2 Malaysians charged with promoting terrorism

KUALA LUMPUR, Malaysia—Malaysian prosecutors charged an al-Qaida-linked former army captain and a woman Friday with inciting terrorist acts that could have involved violence in Syria.

Yazid Sufaat, who spent seven years in detention without trial before being freed in 2008, and Halimah Hussein face up to 30 years in prison if convicted.

The charge read in a Magistrate’s Court said that Yazid “encouraged terrorist activities” at a house in a suburb outside Kuala Lumpur sometime between early August and late October, while Halimah abetted him.

Police arrested Yazid, Halimah and another man Thursday, saying they were the masterminds of an effort to recruit militants. It was not clear whether the third suspect would be charged.

Prosecution documents offered scant details except that their actions could have threatened public safety in Syria.

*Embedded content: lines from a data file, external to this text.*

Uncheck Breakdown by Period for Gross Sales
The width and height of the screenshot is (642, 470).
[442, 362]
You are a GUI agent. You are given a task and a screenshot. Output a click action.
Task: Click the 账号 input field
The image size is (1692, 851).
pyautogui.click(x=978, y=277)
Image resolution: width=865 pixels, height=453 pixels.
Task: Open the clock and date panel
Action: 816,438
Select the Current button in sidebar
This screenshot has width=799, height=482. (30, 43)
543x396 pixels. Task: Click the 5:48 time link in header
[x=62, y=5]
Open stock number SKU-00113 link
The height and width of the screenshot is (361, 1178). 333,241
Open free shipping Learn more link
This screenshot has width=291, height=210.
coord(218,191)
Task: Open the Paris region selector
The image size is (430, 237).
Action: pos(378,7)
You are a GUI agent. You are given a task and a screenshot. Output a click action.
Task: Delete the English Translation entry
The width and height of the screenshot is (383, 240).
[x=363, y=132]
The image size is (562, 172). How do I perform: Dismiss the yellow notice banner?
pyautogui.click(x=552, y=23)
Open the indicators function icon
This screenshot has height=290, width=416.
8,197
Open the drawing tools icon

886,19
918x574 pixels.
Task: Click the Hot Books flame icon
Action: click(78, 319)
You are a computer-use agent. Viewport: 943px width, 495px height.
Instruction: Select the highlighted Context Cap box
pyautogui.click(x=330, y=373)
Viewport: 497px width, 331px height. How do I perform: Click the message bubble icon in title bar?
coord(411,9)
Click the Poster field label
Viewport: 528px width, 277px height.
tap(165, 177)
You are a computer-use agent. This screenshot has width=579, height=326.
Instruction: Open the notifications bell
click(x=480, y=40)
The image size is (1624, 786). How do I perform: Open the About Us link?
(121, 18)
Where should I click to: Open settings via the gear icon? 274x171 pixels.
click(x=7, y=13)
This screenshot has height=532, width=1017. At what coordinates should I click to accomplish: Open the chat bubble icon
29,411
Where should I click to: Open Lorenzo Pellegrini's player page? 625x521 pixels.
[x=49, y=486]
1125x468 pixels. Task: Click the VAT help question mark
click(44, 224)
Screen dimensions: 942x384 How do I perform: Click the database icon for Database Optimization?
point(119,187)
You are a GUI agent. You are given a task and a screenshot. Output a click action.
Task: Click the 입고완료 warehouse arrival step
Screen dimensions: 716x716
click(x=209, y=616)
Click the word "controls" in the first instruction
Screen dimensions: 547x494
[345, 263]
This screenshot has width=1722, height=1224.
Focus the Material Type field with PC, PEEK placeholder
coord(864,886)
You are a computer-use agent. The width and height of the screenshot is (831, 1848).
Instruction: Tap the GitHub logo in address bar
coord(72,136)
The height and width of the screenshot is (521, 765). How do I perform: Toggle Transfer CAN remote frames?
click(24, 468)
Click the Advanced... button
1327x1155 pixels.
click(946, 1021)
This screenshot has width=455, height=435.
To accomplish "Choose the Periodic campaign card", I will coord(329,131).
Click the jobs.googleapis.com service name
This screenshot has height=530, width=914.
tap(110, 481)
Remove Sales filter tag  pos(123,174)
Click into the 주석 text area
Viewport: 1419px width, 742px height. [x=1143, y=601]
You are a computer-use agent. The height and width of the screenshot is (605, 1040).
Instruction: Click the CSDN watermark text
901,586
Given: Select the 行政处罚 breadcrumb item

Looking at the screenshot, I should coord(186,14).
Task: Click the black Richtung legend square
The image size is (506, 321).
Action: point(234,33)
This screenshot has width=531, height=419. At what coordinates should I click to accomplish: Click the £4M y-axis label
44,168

Malaysia’s national news agency, Bernama, late Thursday quoted unidentified sources as saying the suspects tried to recruit young people to be trained for missions that included suicide bombings. Police officials declined Friday to comment.

The case was being transferred to a higher court that would determine hearing dates and find out whether Yazid and Halimah intended to plead innocent. The two were being held in separate prisons while awaiting trial.

Yazid was one of Malaysia’s most prominent security detainees in the last decade. A US-trained biochemist and former captain in Malaysia’s army, he was detained without trial in 2001 after being accused of belonging to Jemaah Islamiyah, a Southeast Asian militant network. He was released seven years later when officials said he no longer posed a threat.

Malaysia’s Parliament last year abolished a longstanding law allowing indefinite detention without trial following decades of criticism over human rights concerns.

Yazid was previously arrested when he returned from Afghanistan, where he was suspected of working on a biological and chemical weapons program for al-Qaida.

He allegedly let several senior al-Qaida operatives, including two eventual hijackers in the Sept. 11, 2001, attacks in the United States, use an apartment he owned for meetings in Malaysia in January 2000. Officials have said the September 11 attacks were not discussed there.

Yazid, now a cafeteria operator, has not spoken publicly about many of the previous accusations against him, but in an interview with news website Malaysiakini last year he said he had met Osama bin Laden before his detention and underwent combat training in Afghanistan.